# True Blood Fairy Costume help



## Haunt Brewing (Sep 26, 2010)

Hello, I would like to be a fairy from True Blood this year and would like to somehow do a lighting effect from my hands. Any ideas on anything I can buy or make to make my hand/ hands light up or have a beam of light come from them? Thanks for your help!


----------



## Alitheredhead (Aug 12, 2012)

The coolest thing you could do that I think would work would be doing self contained LEDs and then doing latex over it. If you're not into latex you could do gloves I think that would be amazing.


----------



## Haunt Brewing (Sep 26, 2010)

Now that is very clever! Thanks for the idea


----------



## nathancarter (Aug 7, 2012)

For a stage show a few months ago, one of the performers in my wife's dance group had some little finger-mounted LEDs that she put underneath her mesh gloves so they shone on her palms. We got them from the local Army/Navy Surplus store (they were like 75 cent each) but I just found a bunch of them on Amazon for super cheap:

http://www.amazon.com/LED-Finger-Lights-40-pcs/dp/B0045H0L1W



Here's the effect they had during the show - note that the stage lights were off here.. In a well-lit room they wouldn't work so well.


Moxie.20120602.9465.jpg by nathancarter, on Flickr


----------



## Alitheredhead (Aug 12, 2012)

Eeek that's cool!!


----------



## Haunt Brewing (Sep 26, 2010)

How many of those lights did she have in each hand?


----------



## nathancarter (Aug 7, 2012)

One or two in each hand, I think? I can't remember if they were under her gloves, or strapped to her fingers pointing back at her palms. Maybe the latter.
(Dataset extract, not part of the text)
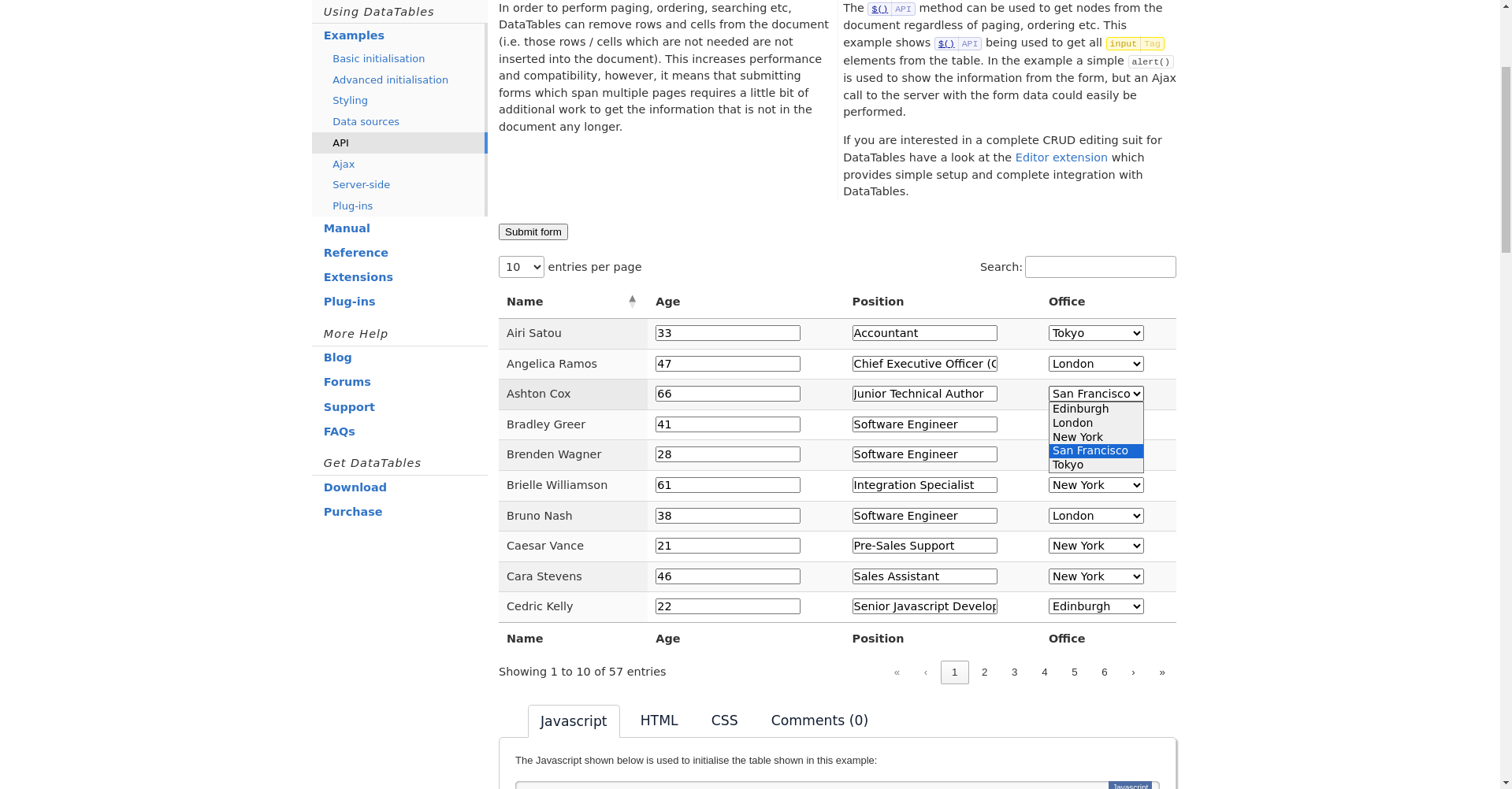Go to the next page arrow

click(x=1133, y=672)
You could put one each on your index and third finger, pointing back down at your palms, and one on your middle finger pointing out so you can shine a beam out from your hands. For six bucks for a 40-pack off Amazon, you're not losing too much by just getting a bunch and experimenting.


----------



## DeathDealer (Jun 18, 2004)

What about mounting a Lumidisk/Pocket Plasma to your hands? It might be kind of bulky if those battery packs are not moveable though.

http://www.amazon.com/Can-You-Imagi...=UTF8&qid=1344998029&sr=8-4&keywords=lumidisk
http://www.amazon.com/Wearable-Pock...&qid=1344998053&sr=8-4&keywords=pocket+plasma


----------